When my daughter was young we encouraged to her to try a variety of foods. Some she would try and like. Others she wasn’t so sure about. My mother-in-law once told my daughter that one should try new foods twice. The first time is just to see what it tastes like. The second time is to decide if you like it.
I found the idea of trying something twice before deciding about it particularly insightful. Before we try something we may have preconceived notions of what it will be like. We may be quite surprised by a new experience. In the moment of surprise we’re not ready to make an informed decision. We may find that the experience isn’t what we were expecting. We should take some time to truly be in the experience. The more we contemplate the experience, the better we can understand how it is different from what we expected, and whether or not it is a good experience.
I have certainly had a number of new experiences in practicing yoga. I’ve seen poses that look easy, only to get into them and find they’re not so easy after all. There’s a lot of work going on in the body to just hold still in any yoga pose. I also recall seeing a teacher introduce a new pose and thinking to myself “yeah, that’s not going to happen. You want my limbs to go every which way, and balance?!”. But as the instructions flowed from the teacher, I moved into the pose and heard the most important actions to develop in order to maintain the pose.
It was not long after I started taking yoga classes that my mother-in-law’s adage came back to me. I learn a great deal by doing, and repeating. I am happy when a teacher repeats a relatively new pose a week or two after it was first introduced. Then I am past my preconceptions and can more fully experience the pose on the second attempt. I do try new poses in my home practice. But it is different when a teacher reviews a pose. I find that I am so caught up thinking about a new pose that I don’t seem to hear, or at least remember all the important instructions.
There are poses that I tried several times and decided that I didn’t like for whatever reason. In the past I would practice those poses less often. I might have even groaned internally when a teacher announced one of them. I’ve mentioned before that teachers don’t have a choice in the syllabus of poses they are required to understand and teach. I found out something as I practiced for my assessments. Poses that used to be hard or feel out of kilter didn’t feel the same as before. As I increased my frequency and length of practice. I had two insights about my poses. The first insight was that when a pose felt wrong I probably didn’t have good alignment. Alignment is an integral part of the Iyengar method of yoga. As I worked to improve my alignment it felt better to be in the pose.

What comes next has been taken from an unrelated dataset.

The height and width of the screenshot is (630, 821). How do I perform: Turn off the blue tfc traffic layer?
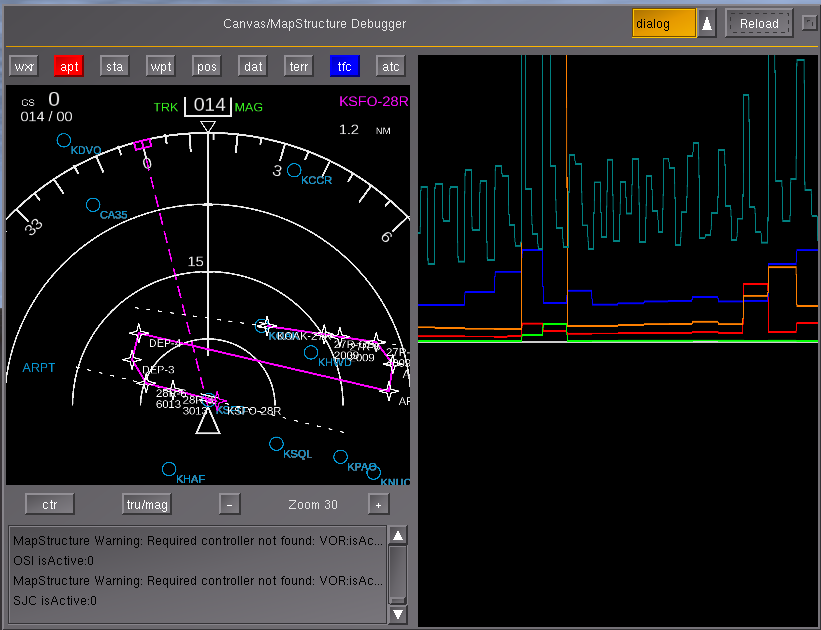pyautogui.click(x=345, y=67)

The second insight I uncovered was that improving the introductory poses helps with the more challenging poses later. In my first four years of yoga I was never able to get my heels to the floor in downward dog. As I increased my time in this pose and Uttanasana (feet together forward bend) I developed more length in my hamstrings. When I started practicing the revolved versions of the standing poses (triangle, side angle, and half moon) I found that those now came easier. I no longer disliked them. I hadn’t realized that hamstring length affected so many other poses.
When you try new poses give them a couple of chances before you decide to practice them less often than others. When you notice that the poses you do practice have gotten better, go back and give the harder ones another try. They may just make a different impression on you.